Na selva de Rose não se questionou quem era rei. As constantes investidas pelo palco provaram que o capitulo que se cruzou com o Rock in Rio 2006 está enterrado. Apesar de longe da figura sex-simbol que outrora fora, o frontman demonstrou-se bem fisicamente e bastante maduro e profissional em gerir a sua voz evitando os excessos que facilmente poderiam demonstrar lacunas (notas altas, alguns falsetes etc..).

«Double Talkin Jive» e «Better» abrandaram o excitamento dando lugar ao primeiro momento mais melancólico com as famosas linhas de Slash em «Estranged». Um momento arrepiante que nem o vento soube nos roubar.
Seguiu-se a maior sequência hard rock com «Live and Let Die» (cover dos Wings), «Rocket Queen», «You Could Be Mine» e «New Rose» (cover The Damned interpretada por Duff McKagan com «You Can't Put Your Arms Around A Memory» a servir de intro).
Não faltaram air-guitars e air-drums, cerveja entornada e vozes esganiçadas. Por breves momentos reviveram-se os anos 90.
(c) Jorge Amaral (global Imagens)
Se «Civil War» e «Coma» foram épicos muito aplaudidos já «This I Love You» fora o único momento que realmente se denotou como um filler de uma setlist que não precisava. Entre as duas uma versão sentida, melhor do que a que circula nas redes sociais, de «Black Hole Sun» dos Soundgarden. Uma óbvia e merecida homenagem.
Sempre um foco das nossas atenções, Slash passeou o seu virtuosismo pelo palco mas teve particular brilho quando se focaram as atenções no seu instrumental que nos transporta para o mundo de Copolla e Mr.Corleone. Um momento que nos relembra o porquê de este ser talvez o último verdadeiro guitar hero e que para a história ficará a par de um Jimmy Page. Certamente muitos marcaram presença exactamente para desfrutarem dos seus solos de guitarra que, técnicos ou não, continuam a perdurar no tempo como muito pouca banda o poderá alcançar nos dias que correm.
(c) Jorge Amaral (global Imagens)
A passagem para «Sweet Child O'Mine» fez surtir, sem surpresa, a maior explosão de euforia de um público que debitou a letra na totalidade, almofadando os vocais de Axl. A sessão de karaoke até pode ter parado com «Out Ta Get Me» mas voltou em força com «November Rain» ( e ainda antes com o público a cantar «Wish You Were Here» dos Pink Floyd).

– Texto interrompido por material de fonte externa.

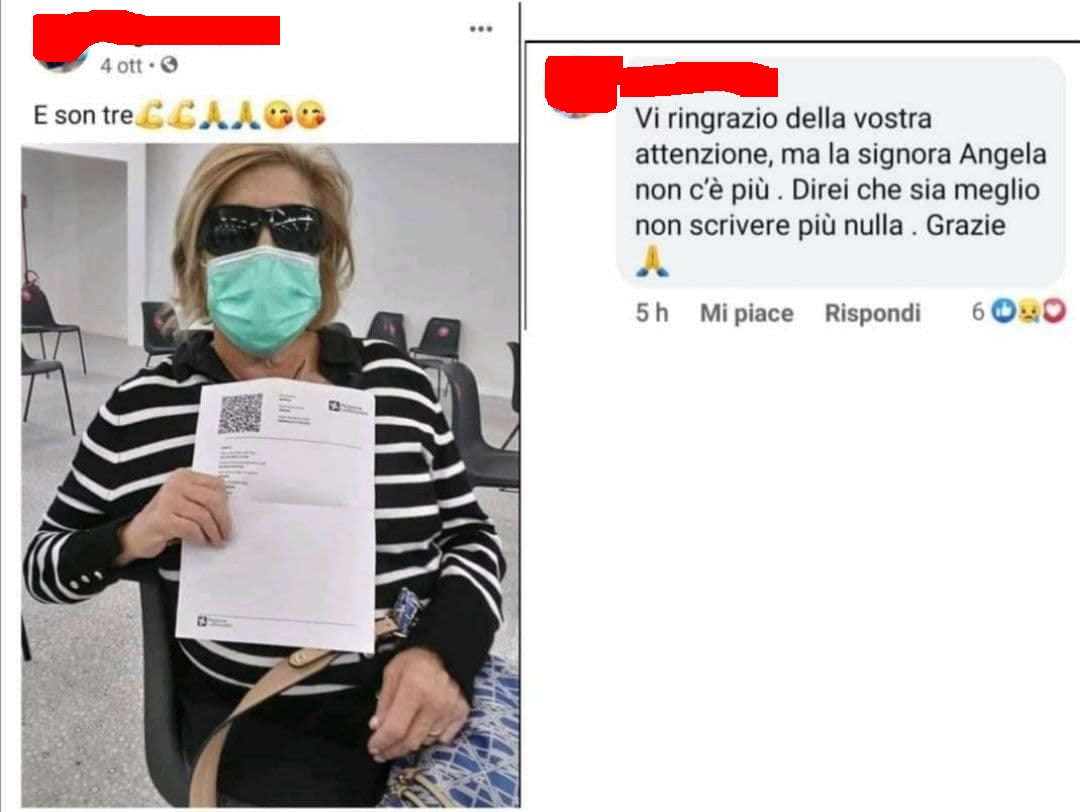Click the "Vi ringrazio" comment bubble text
1080x812 pixels.
840,171
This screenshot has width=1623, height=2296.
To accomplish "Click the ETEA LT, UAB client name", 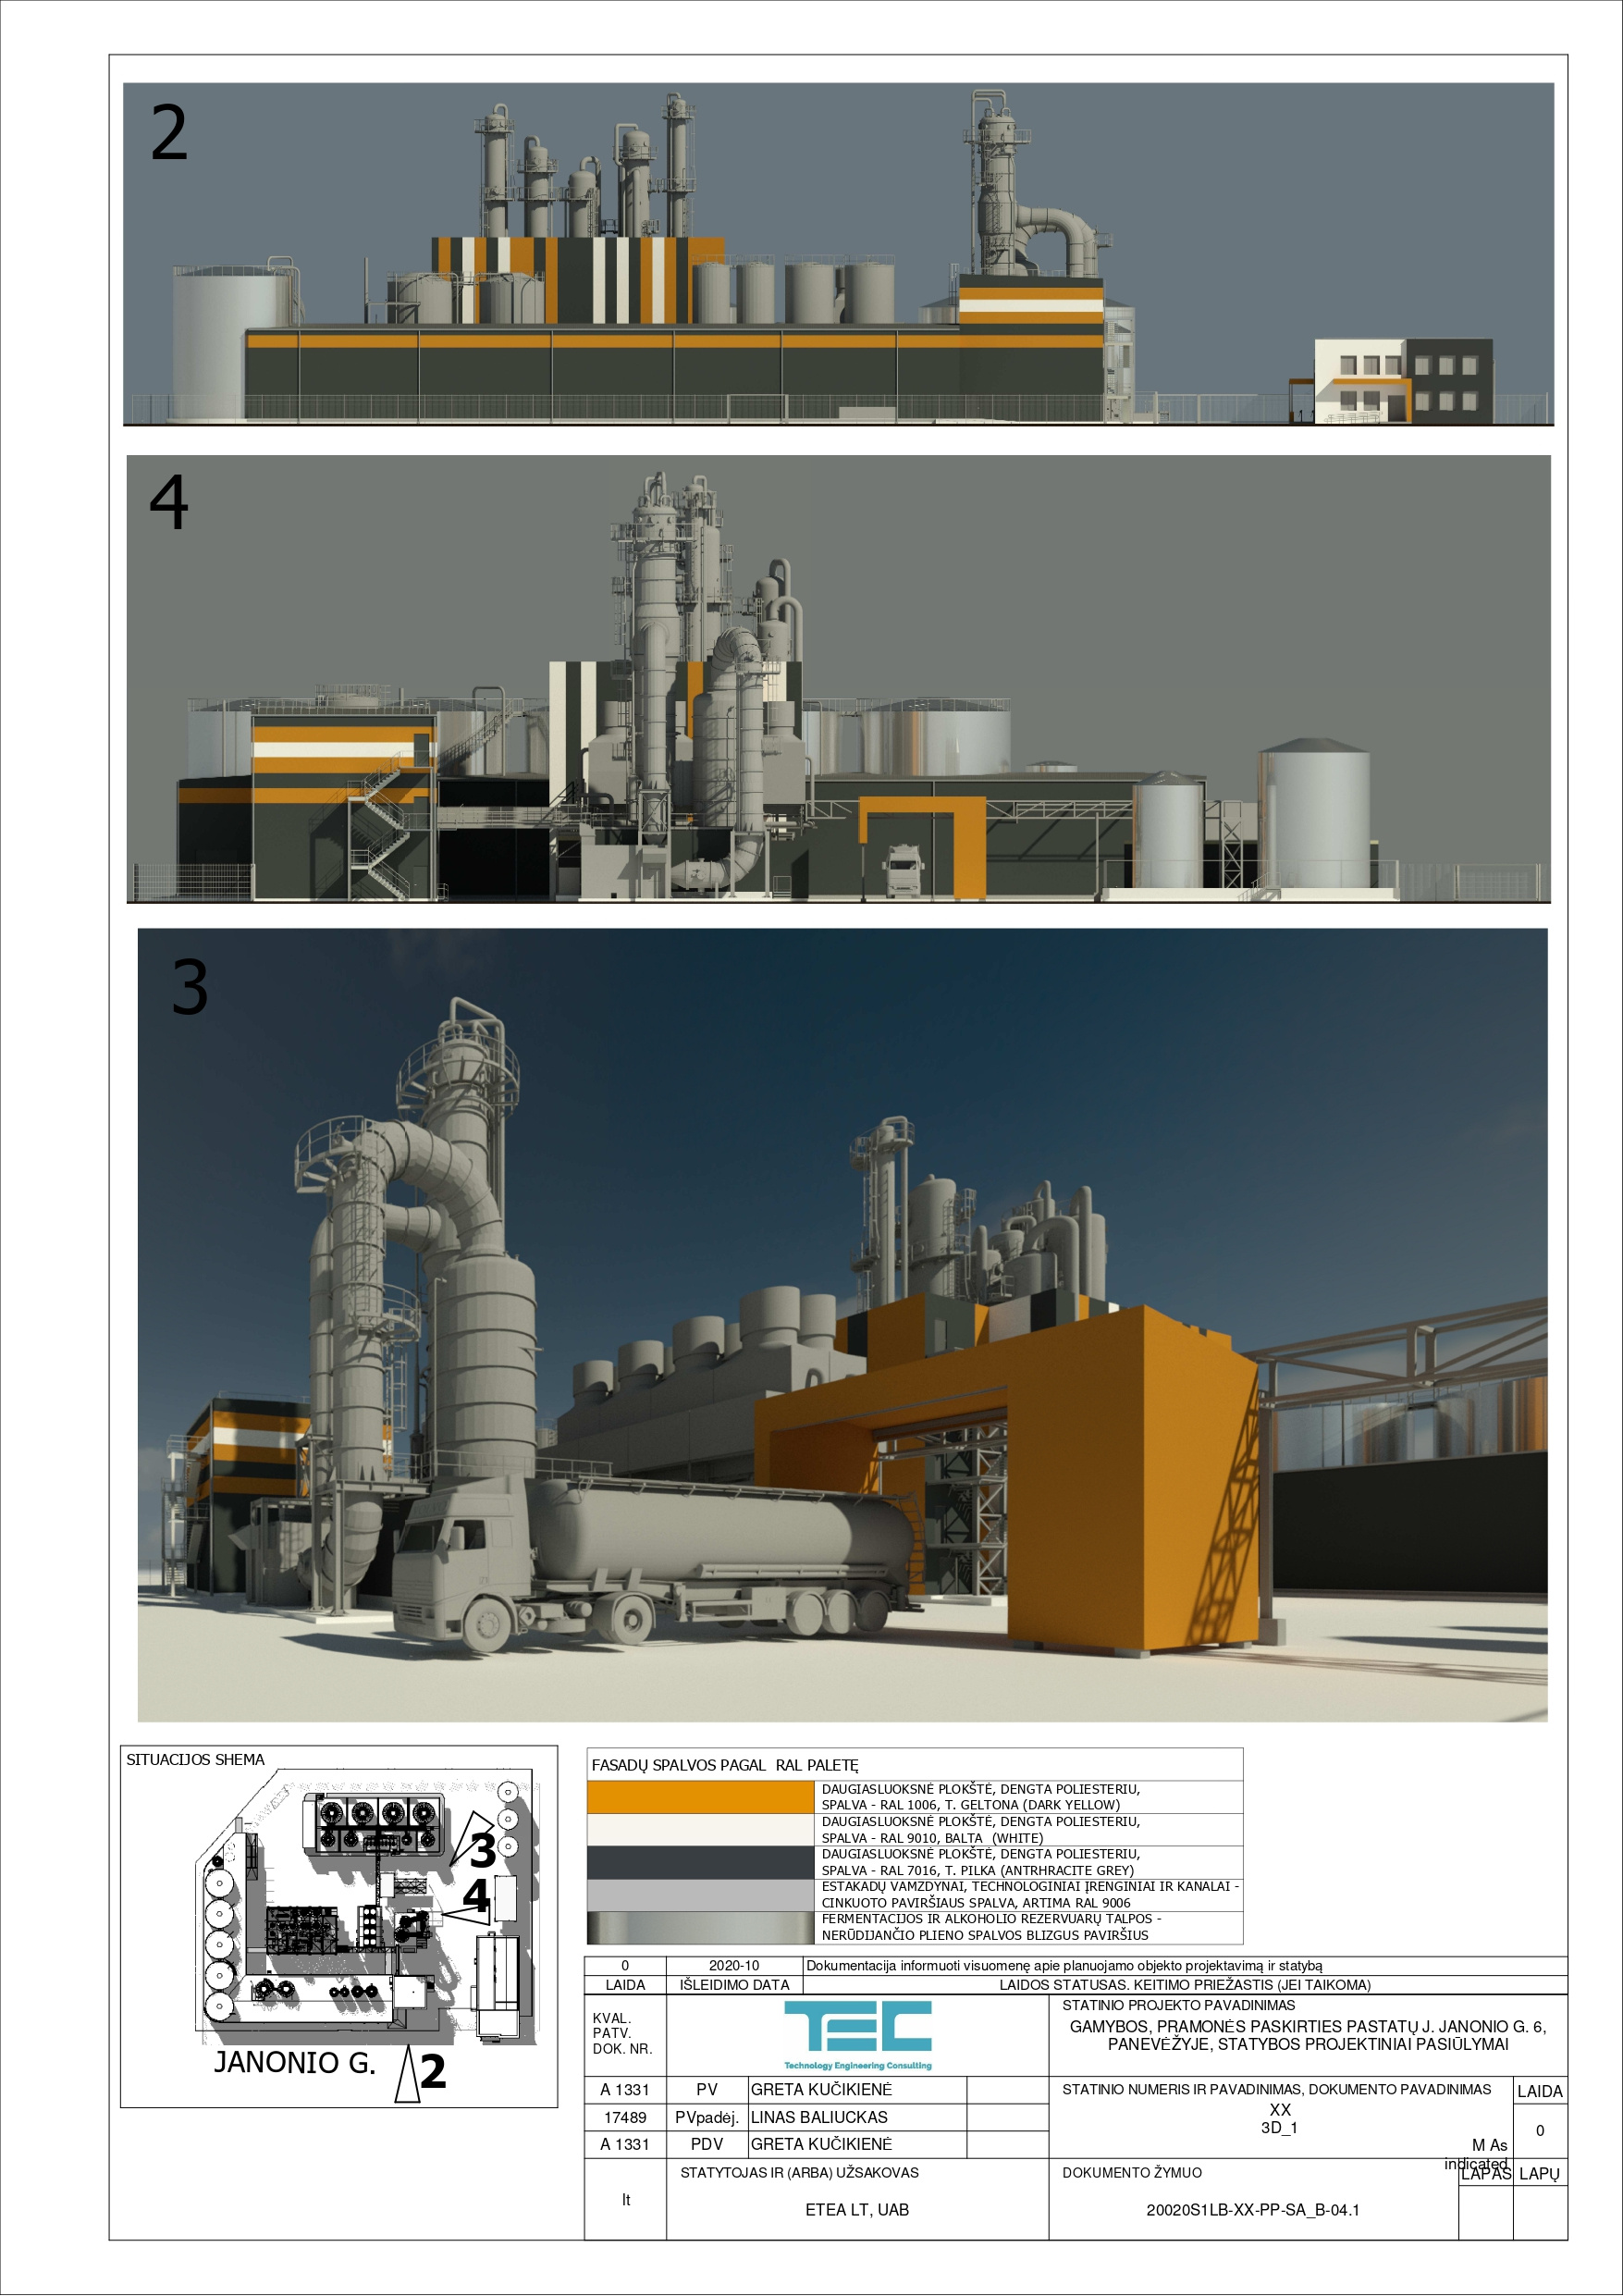I will (857, 2210).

O vocalista, que fez jus à tradição de mudar de indumentária num número de vezes incontável, sentou-se no piano e junto aquelas dezenas de milhares cantou em uníssono um dos singles de maior sucesso de ambos Use Your Illusion.

Com o comboio prestes a arrancar para outra paragem, «Night Train», cheio de referências aos excessos que achamos pertencerem ao passado, os Guns N'Roses despediam-se dos portugueses.

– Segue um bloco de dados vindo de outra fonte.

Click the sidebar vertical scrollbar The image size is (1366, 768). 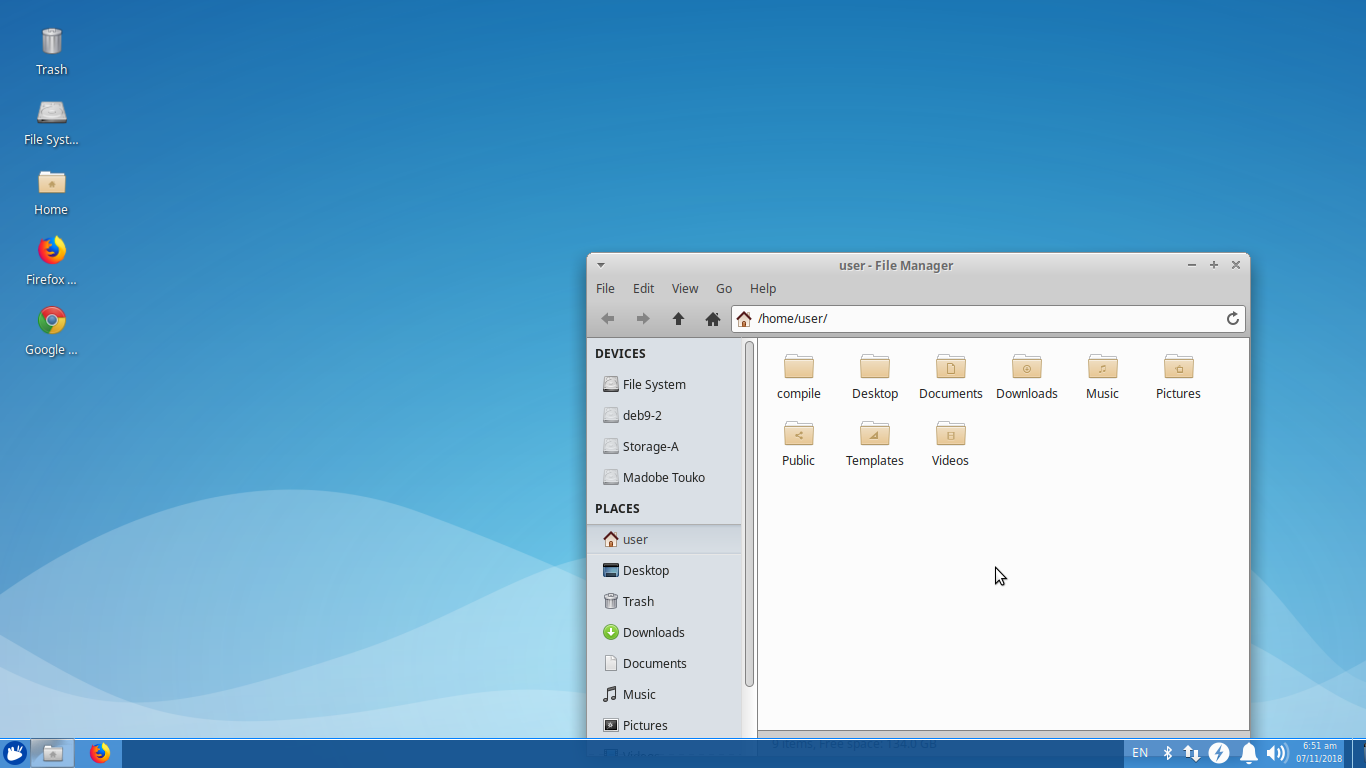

Faltavam, talvez, Izzy Stradlin e Steven Adler para tornar esta reunião um pouco mais especial mas dificilmente teriam feito melhor que Richard Fortus na guitarra, Dizzy Reed e Melissa Reese (a única menina na historia da banda) nos teclados e Frank Ferrer na bateria.
Obviamente que ainda houve tempo para encore...

O assobio que partia corações não ficou de fora e «Patience» pode não ter tido muitos isqueiros mas teve vários lives nos facebooks e instagrams.
Momento personalizado para Lisboa, e facilmente se percebe o porquê, fora a inclusão de uma «Whola Lotta Rosie». Lisboa poderá ficar na memoria de Rose como palco de uma das suas muitas birras mas também será sinonimo de um dos momentos mais especiais na sua carreira. Ficou bem explicito.

A terminar: «Paradise City» , what else? O hino de estádio com direito a pirotecnia e confettis. Saltos e mesmo saudaváis moshs. A despedida foi em tom de festejo por se ter assistido a um belíssimo exemplo do que é uma grande produção.
(c) Jorge Amaral (global Imagens)
Quando se joga com uma setlist destas dificilmente poderíamos sair frustrados ou descontentes. A banda fora extremamente profissional, longe do que esta formação demonstrou quase 25 anos atrás.
Os Guns são hoje uma banda madura e extremamente bem oleada. Do passado rezam lendas de excessos e histórias que certamente evitarão contar aos netos mas nós que as seguimos sonhámos mais alto com as suas aventuras. Os Guns N'Roses, estes que assistimos no Passeio Marítimo de Algés, são rockstars como já não se fazem e ficou bem claro que são largos os milhares que sentem saudades da sua ousadia e irreverência.
Valeu a pena pagar o preço nem que seja como forma saudosista de recordar colectivamente uma carreira que o pico já passou as cuja sua intensidade se manterá por muitos anos.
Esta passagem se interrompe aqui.